# Assignment: Predict who survived the Titanic disaster

The sinking of the RMS Titanic is one of the most infamous shipwrecks in history. On April 15, 1912, during her maiden voyage, the Titanic sank after colliding with an iceberg, killing 1502 out of 2224 passengers and crew. This sensational tragedy shocked the international community and led to better safety regulations for ships.

![Sinking Titanic](./assets/titanic.jpeg)

In this assignment you're going to build an app that can predict which Titanic passengers survived the disaster. You will use a decision tree classifier to make your predictions.

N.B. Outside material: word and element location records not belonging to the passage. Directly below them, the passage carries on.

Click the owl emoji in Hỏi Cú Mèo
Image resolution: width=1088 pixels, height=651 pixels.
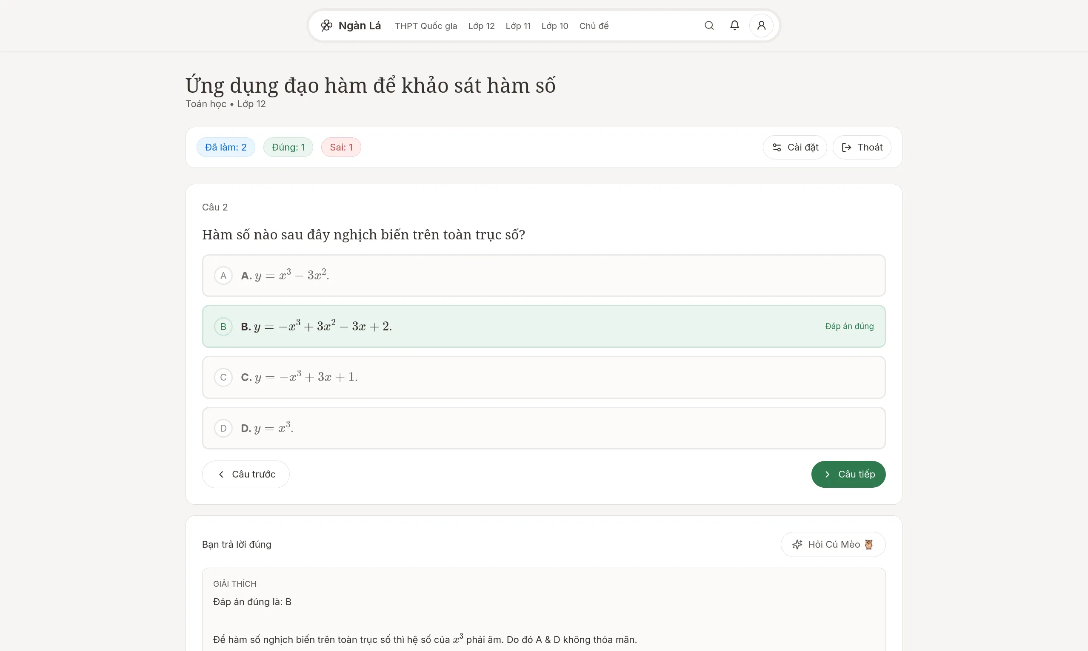[869, 544]
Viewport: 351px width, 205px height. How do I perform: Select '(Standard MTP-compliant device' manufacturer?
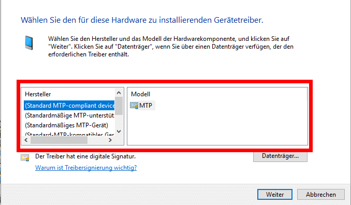[x=69, y=106]
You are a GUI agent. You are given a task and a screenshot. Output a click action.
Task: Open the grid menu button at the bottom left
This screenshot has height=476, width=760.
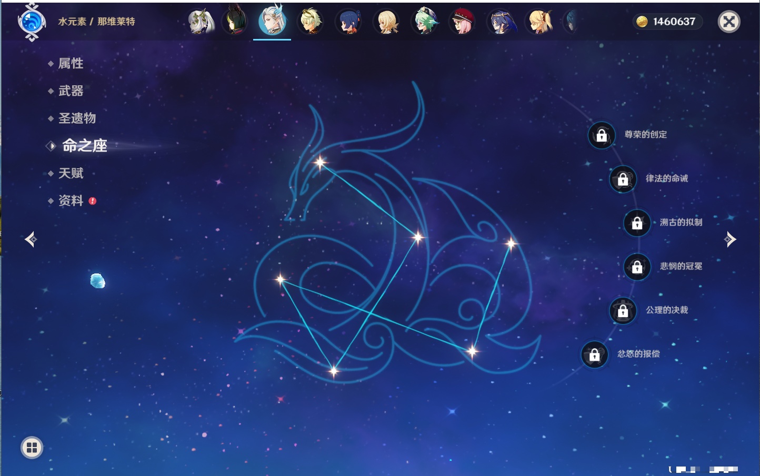[32, 448]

The first thing you will need for your app is the passenger manifest of the Titanic's last voyage. You will use the famous [Kaggle Titanic Dataset](https://github.com/sbaidachni/MLNETTitanic/tree/master/MLNetTitanic) which has data for a subset of 891 passengers.

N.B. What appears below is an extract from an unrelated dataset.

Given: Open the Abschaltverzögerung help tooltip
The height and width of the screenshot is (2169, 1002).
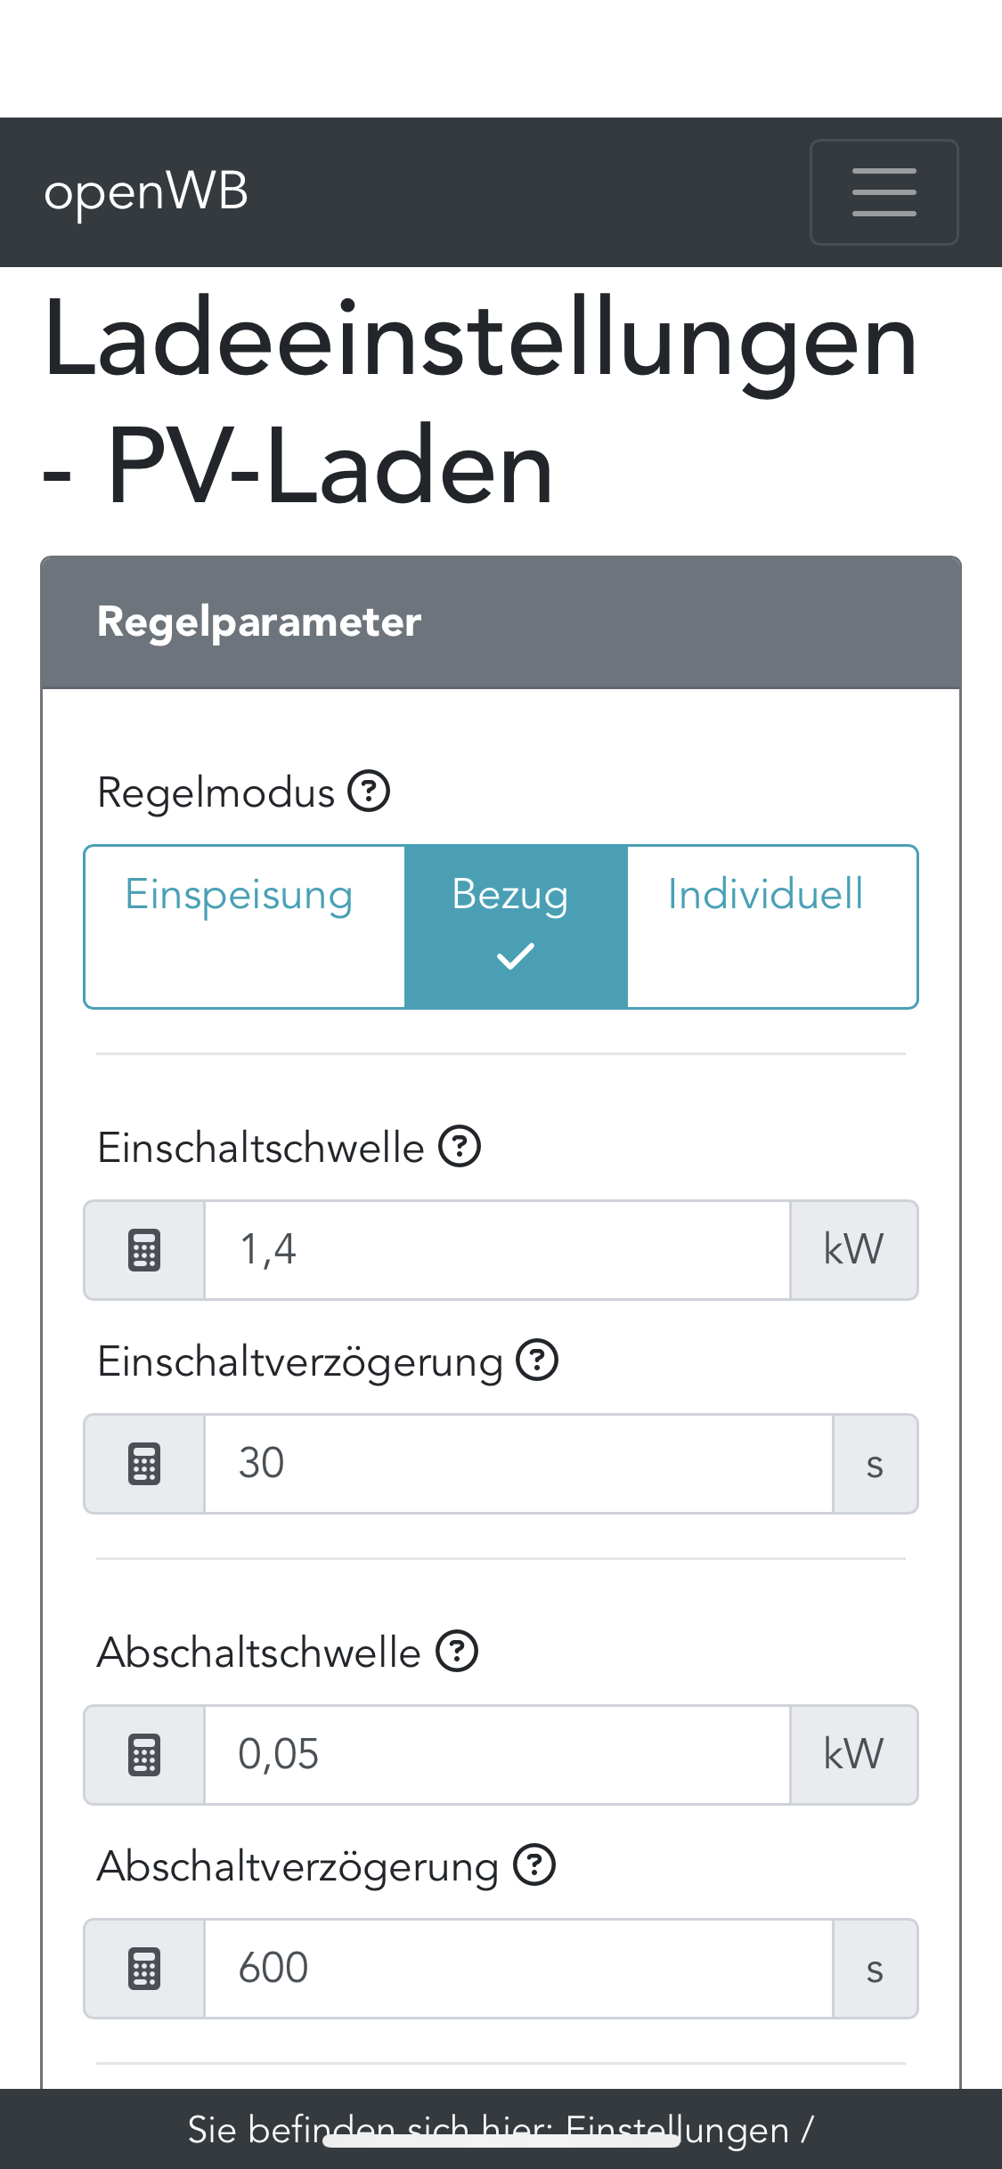Looking at the screenshot, I should (x=534, y=1864).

The training and testing data files have already been downloaded and are available to your code as **test_data.csv** and **train_data.csv**.

The training data file looks like this:

![Training data](./assets/data.jpg)

It’s a CSV file with 12 columns of information:

* The passenger identifier
* The label column containing ‘1’ if the passenger survived and ‘0’ if the passenger perished
* The class of travel (1–3)
* The name of the passenger
* The gender of the passenger (‘male’ or ‘female’)
* The age of the passenger, or ‘0’ if the age is unknown
* The number of siblings and/or spouses aboard
* The number of parents and/or children aboard
* The ticket number
* The fare paid
* The cabin number
* The port in which the passenger embarked

The second column is the label: 0 means the passenger perished, and 1 means the passenger survived. All other columns are input features from the passenger manifest.

You're gooing to build a binary classification model that reads in all columns and then predicts for each passenger if he or she survived.

## Get started

Let’s get started. You will need to install the correct NuGet packages:

In [1]:
#r nuget:Microsoft.ML
#r nuget:Microsoft.ML.FastTree

This will install the Microsoft ML.NET library and an additional library for fast decision tree learners. 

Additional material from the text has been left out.